You know those “Healthy SF” charges at the bottom of your restaurant bill? That money’s supposed to go to wait staff and other workers in compliance with a city law that requires business owners and nonprofit employers to help pay for their workers’ healthcare.
Just one problem with that. Business owners were collecting the money, but not putting it toward employees’ health. The problem was so widespread that the justice system had to get involved.
SF Public Press reported Thursday that San Francisco’s civil grand jury came down hard on several restaurants accused of collecting money — under the guise of going towards employee health care or health reimbursement accounts — then basically just pocketing much of it as profit.
In compliance with the Health Care Security Ordinance, the civil grand jury reported that out of 18 restaurants surveyed, 16 of them profited from the collection scheme to the average tune of 46 percent.
46 percent profit margin? We at SFBay know we’re in the wrong business, but damn.
The only two restaurants which didn’t profit from the scheme offered actual, genuine health insurance to its employees. What a novel concept.

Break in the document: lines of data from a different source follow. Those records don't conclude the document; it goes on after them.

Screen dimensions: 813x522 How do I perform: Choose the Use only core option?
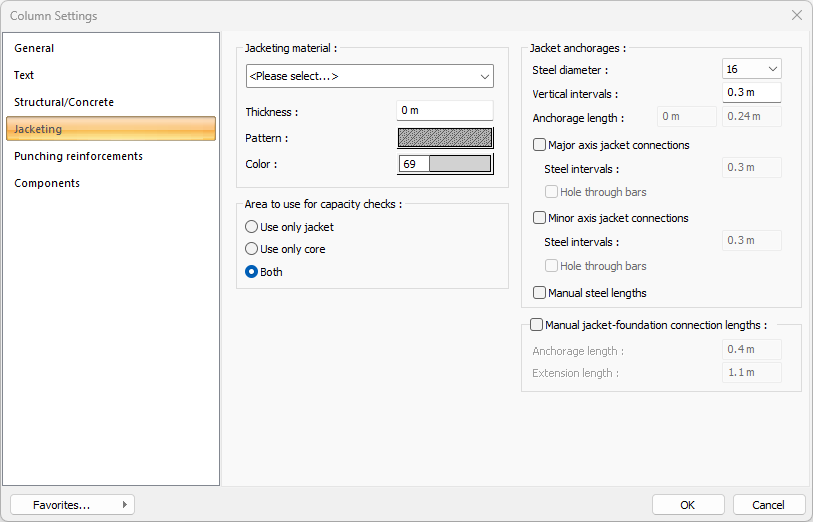point(252,249)
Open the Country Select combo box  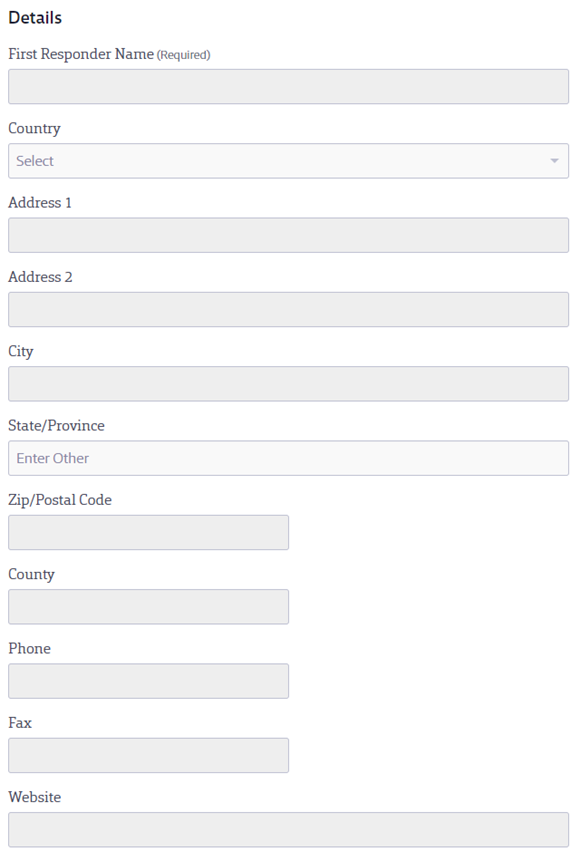click(x=288, y=161)
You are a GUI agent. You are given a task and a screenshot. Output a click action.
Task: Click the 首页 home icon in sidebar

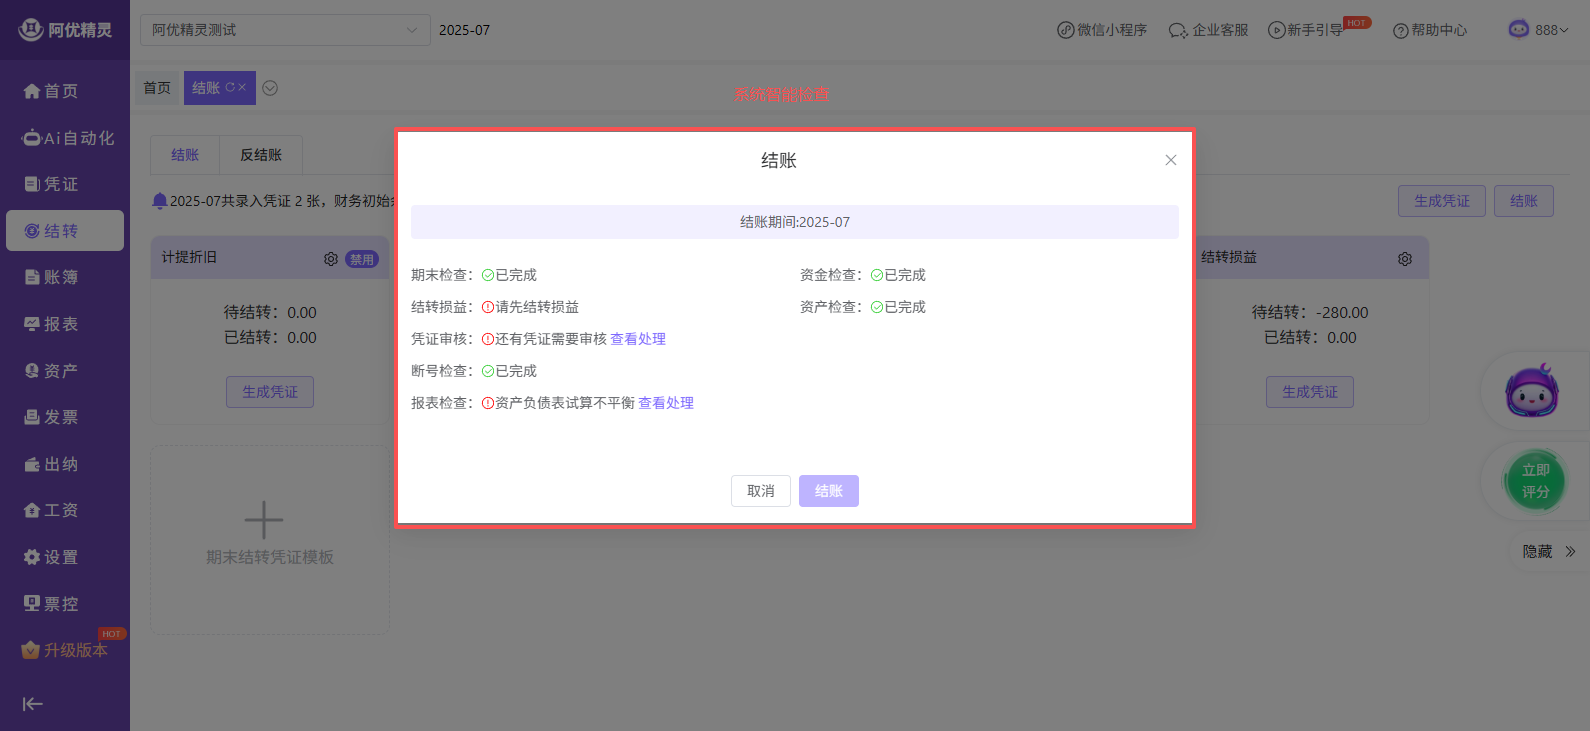[x=32, y=91]
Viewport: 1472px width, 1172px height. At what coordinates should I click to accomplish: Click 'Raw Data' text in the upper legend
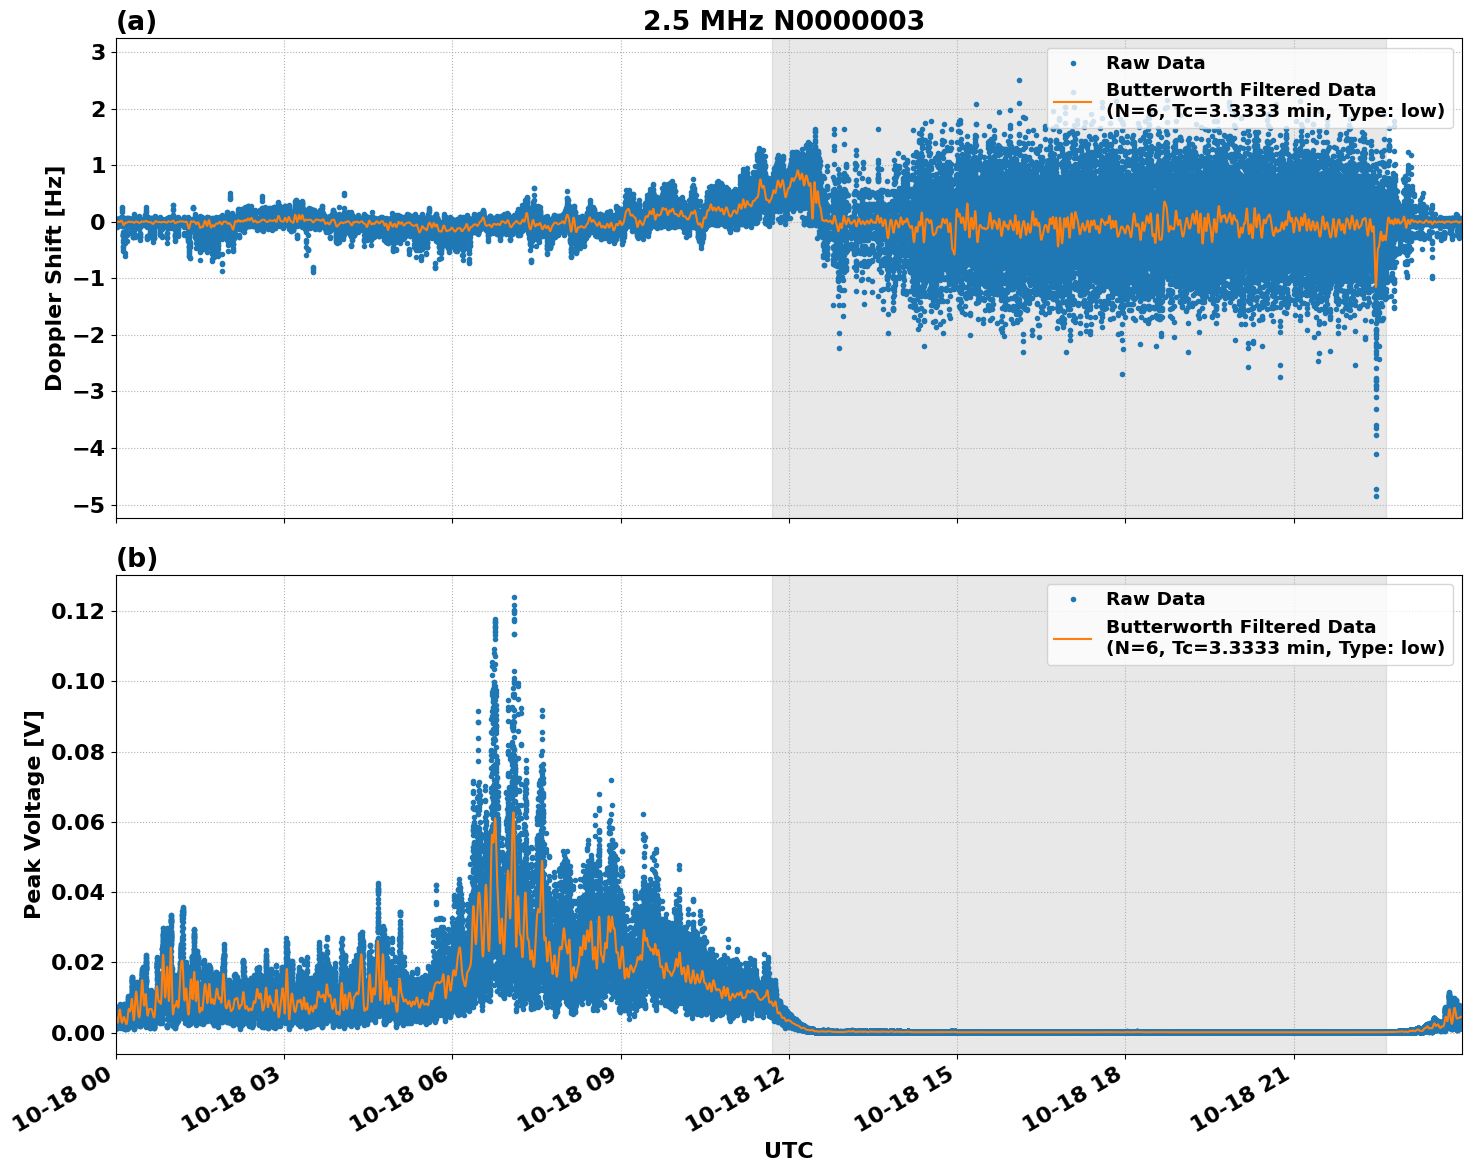(x=1155, y=63)
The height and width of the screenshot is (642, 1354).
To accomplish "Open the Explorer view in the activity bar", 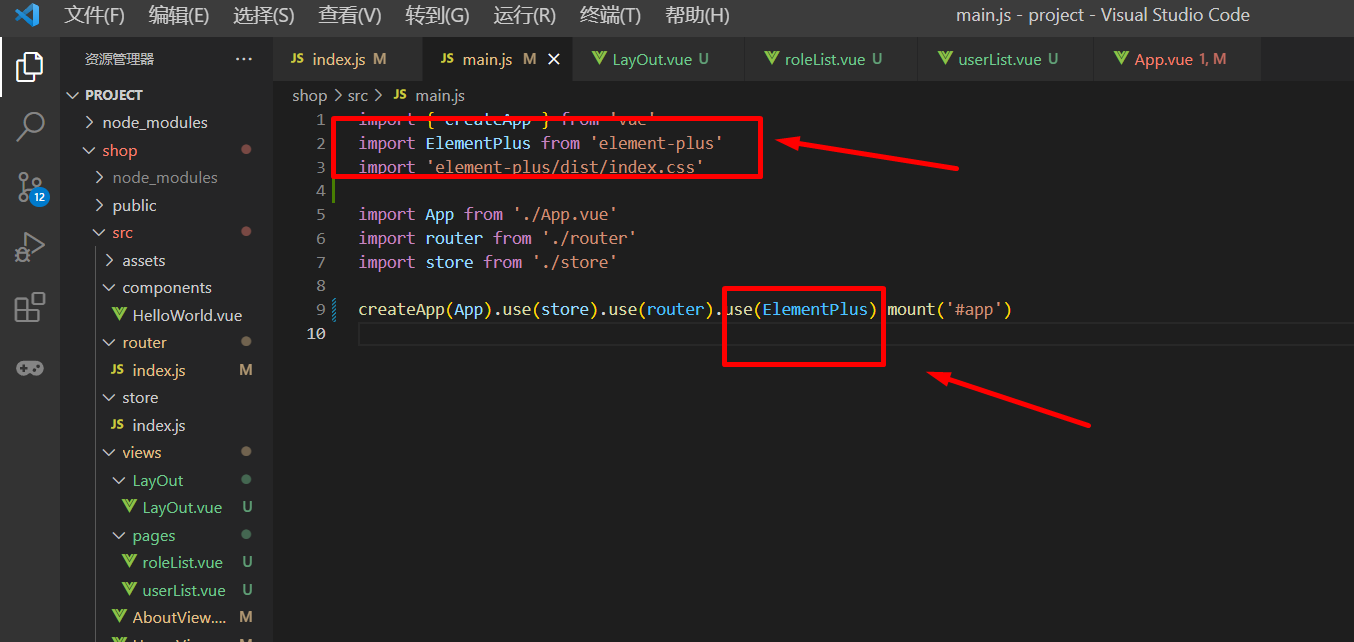I will coord(29,66).
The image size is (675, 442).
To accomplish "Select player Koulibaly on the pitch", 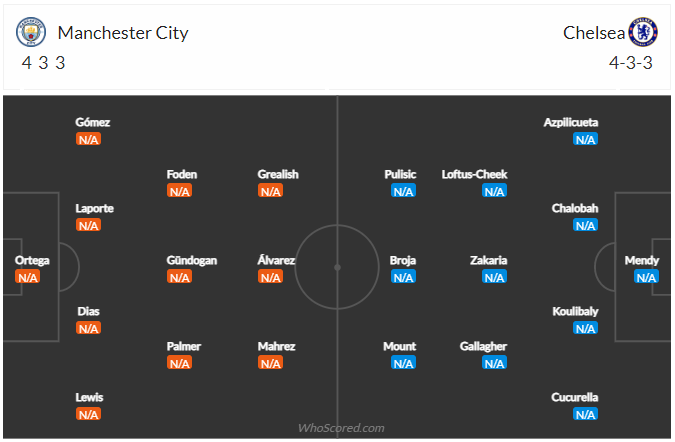I will click(575, 311).
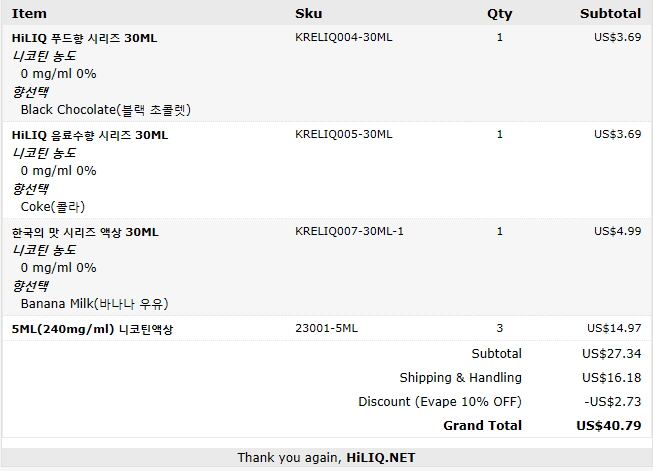Click the Sku column header

tap(309, 13)
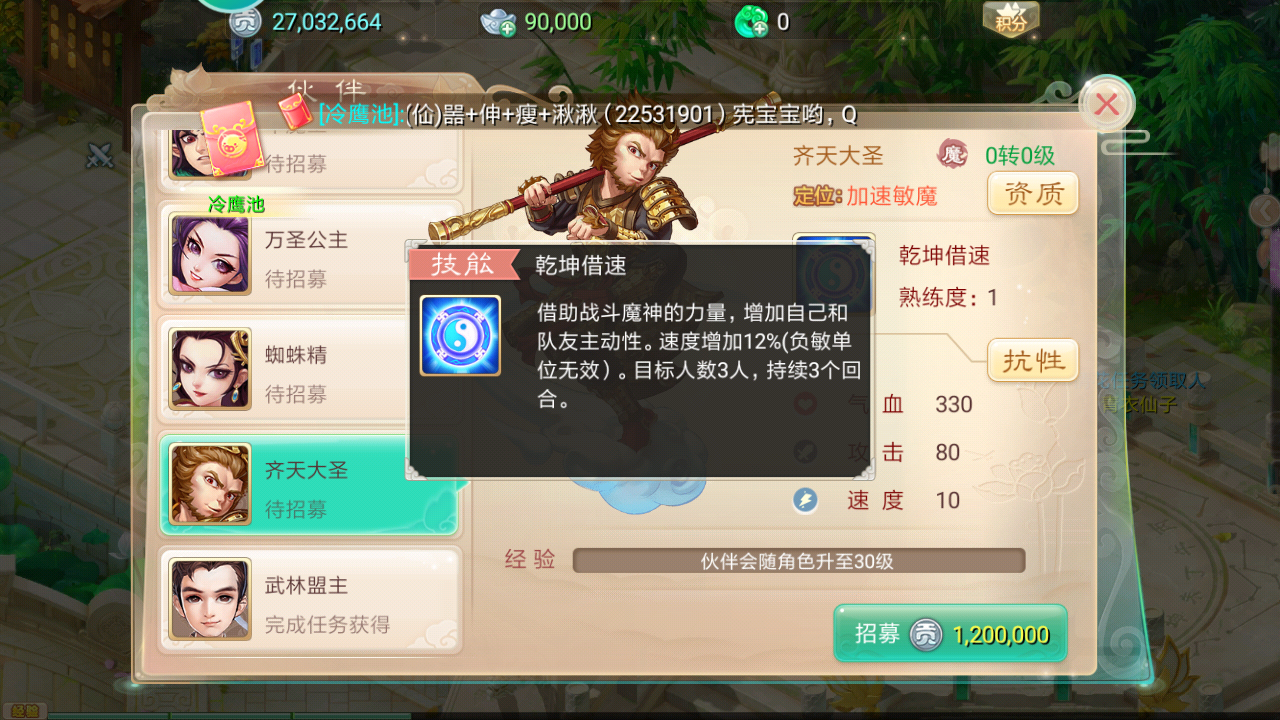The height and width of the screenshot is (720, 1280).
Task: Open the red envelope icon in chat banner
Action: pyautogui.click(x=294, y=112)
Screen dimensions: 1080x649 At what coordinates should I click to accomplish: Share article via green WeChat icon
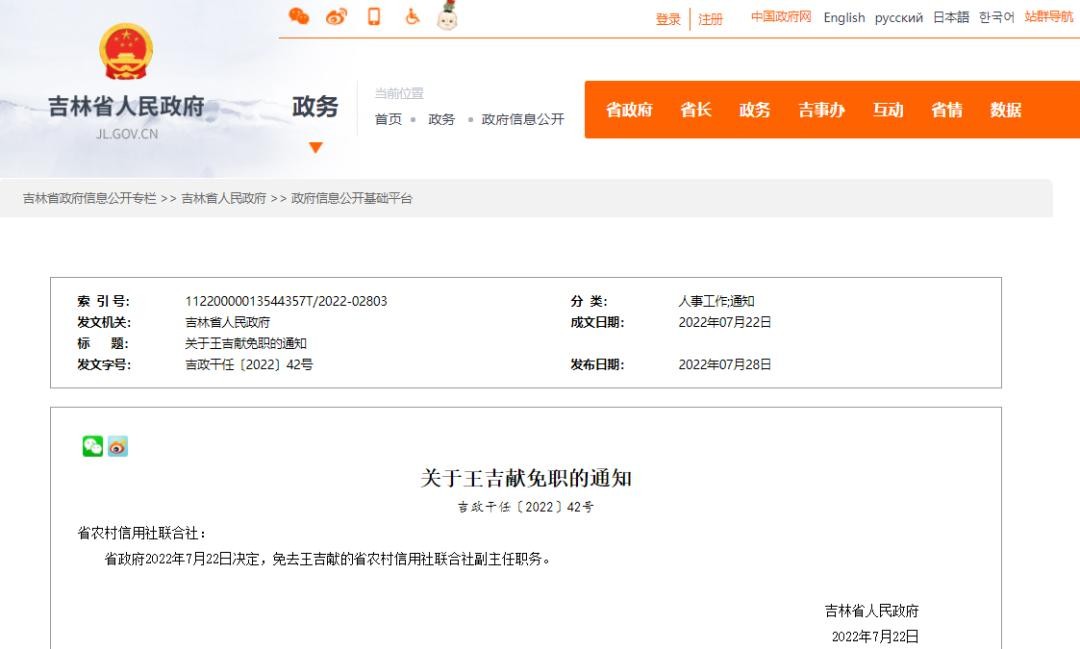coord(93,447)
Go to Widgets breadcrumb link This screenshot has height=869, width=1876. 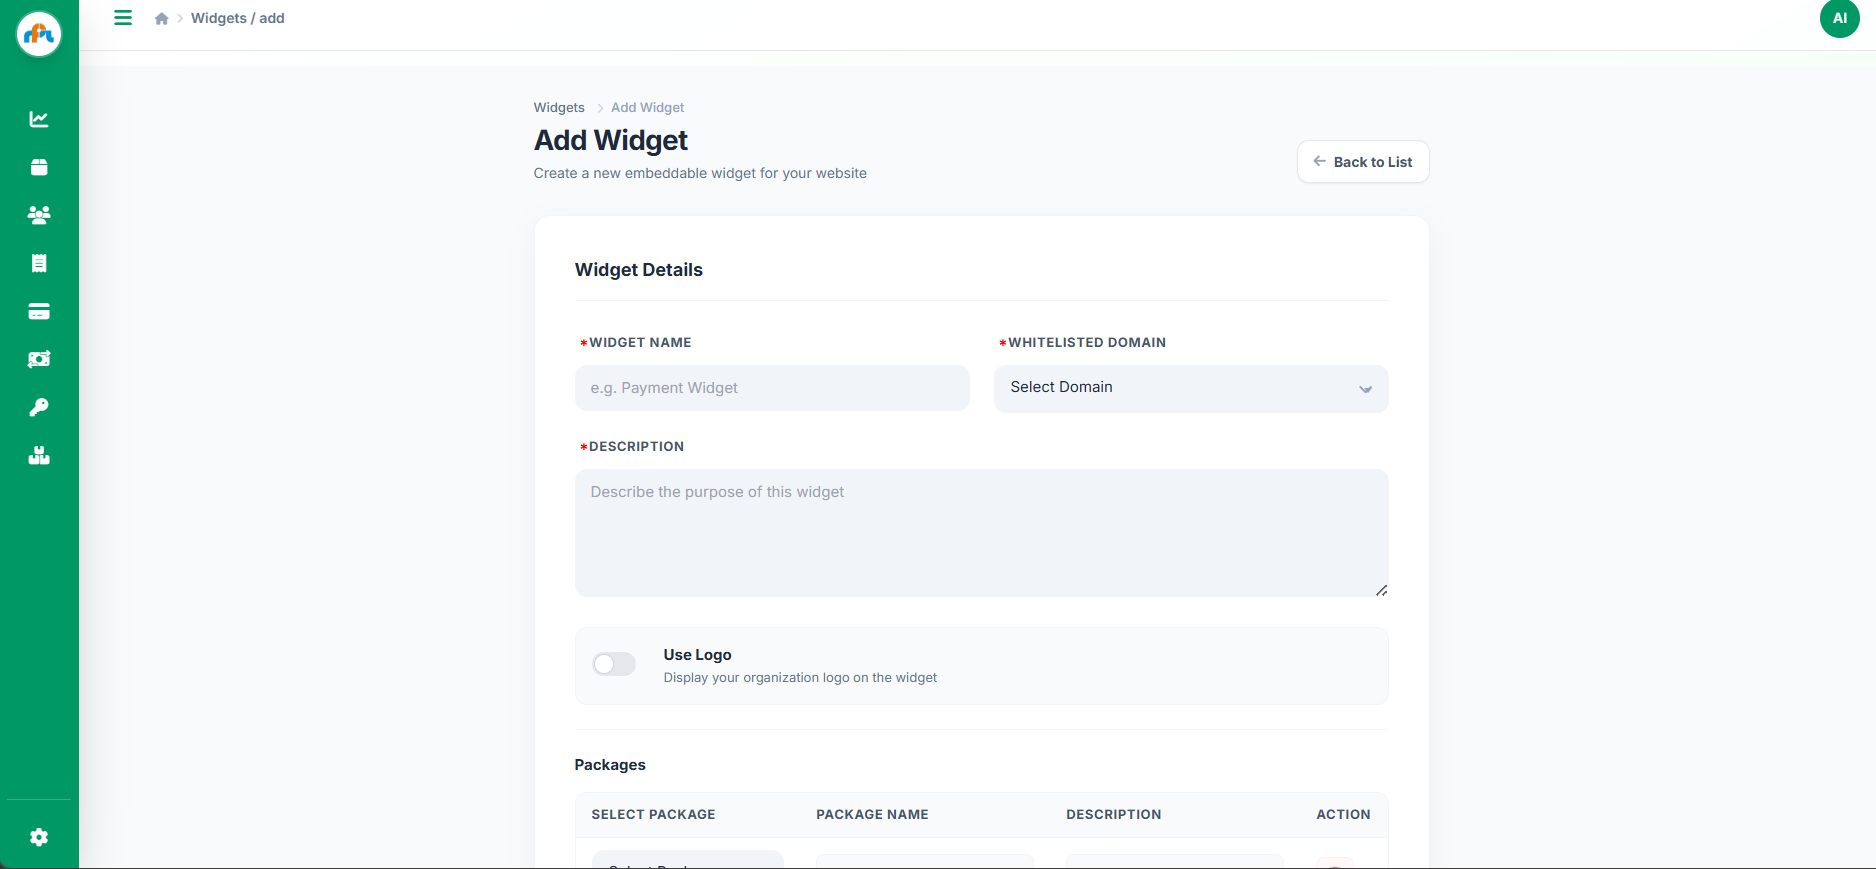point(559,107)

When it came to health reimbursement accounts, Mark Busse, chairman of the grand jury committee that conducted the probe, broke down the alarming numbers even further:
“On HRAs, the jury concluded that the system is broken when less than 10 percent of the HRA funds make it to the employees.”
The grand jury recommended that The City ban the surcharges and HRAs altogether.
Upside? No more health reimbursement accounts for business owners to mooch off of. Downside? No more health reimbursement accounts for employees to rely upon for health care expenses.
Not a pretty predicament.
Next on the docket is a review of the grand jury report by Mayor Ed Lee.